# MATERIAL PROVIDED
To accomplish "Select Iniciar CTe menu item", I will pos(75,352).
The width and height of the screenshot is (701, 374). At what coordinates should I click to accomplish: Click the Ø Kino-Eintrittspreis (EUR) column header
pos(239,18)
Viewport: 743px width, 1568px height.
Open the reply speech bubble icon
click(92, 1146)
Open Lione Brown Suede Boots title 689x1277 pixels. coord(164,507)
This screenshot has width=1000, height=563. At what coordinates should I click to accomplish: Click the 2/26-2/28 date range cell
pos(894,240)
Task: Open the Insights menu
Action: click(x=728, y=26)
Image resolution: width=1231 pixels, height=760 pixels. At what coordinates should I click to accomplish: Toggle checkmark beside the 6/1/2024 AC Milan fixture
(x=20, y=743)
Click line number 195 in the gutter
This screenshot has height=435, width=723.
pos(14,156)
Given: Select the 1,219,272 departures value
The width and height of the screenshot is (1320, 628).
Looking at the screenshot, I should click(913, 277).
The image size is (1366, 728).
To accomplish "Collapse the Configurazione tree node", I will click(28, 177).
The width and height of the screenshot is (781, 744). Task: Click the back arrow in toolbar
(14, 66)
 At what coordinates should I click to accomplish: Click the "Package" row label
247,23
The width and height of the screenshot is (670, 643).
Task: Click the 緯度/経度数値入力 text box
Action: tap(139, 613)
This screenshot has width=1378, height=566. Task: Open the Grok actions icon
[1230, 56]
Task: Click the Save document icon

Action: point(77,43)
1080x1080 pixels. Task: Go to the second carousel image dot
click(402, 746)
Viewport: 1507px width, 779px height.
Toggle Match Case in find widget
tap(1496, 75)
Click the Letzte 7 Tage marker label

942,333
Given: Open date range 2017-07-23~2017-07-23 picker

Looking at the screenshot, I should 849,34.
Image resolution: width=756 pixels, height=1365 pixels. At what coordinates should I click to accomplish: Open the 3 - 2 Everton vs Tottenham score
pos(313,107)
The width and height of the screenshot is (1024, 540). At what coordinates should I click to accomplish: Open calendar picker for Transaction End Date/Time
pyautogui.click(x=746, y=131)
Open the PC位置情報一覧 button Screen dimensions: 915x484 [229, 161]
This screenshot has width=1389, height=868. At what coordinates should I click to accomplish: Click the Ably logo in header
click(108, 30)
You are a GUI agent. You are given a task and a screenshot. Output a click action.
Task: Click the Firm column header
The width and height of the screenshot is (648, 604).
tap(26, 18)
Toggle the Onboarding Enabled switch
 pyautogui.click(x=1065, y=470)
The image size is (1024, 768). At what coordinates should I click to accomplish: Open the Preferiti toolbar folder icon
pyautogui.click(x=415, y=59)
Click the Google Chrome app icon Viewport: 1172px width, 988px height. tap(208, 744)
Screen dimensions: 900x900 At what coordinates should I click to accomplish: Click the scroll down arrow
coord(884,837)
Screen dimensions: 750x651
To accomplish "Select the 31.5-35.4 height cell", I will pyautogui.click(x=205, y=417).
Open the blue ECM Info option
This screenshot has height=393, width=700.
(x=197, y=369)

# WORK ITEM
The string to find is "Viewport"; copy every line of the listing that has it.

# RESULT
Viewport: 743px width, 1568px height.
Viewport: 1507px width, 779px height.
Click the Google Chrome app icon Viewport: 1172px width, 988px height. tap(208, 744)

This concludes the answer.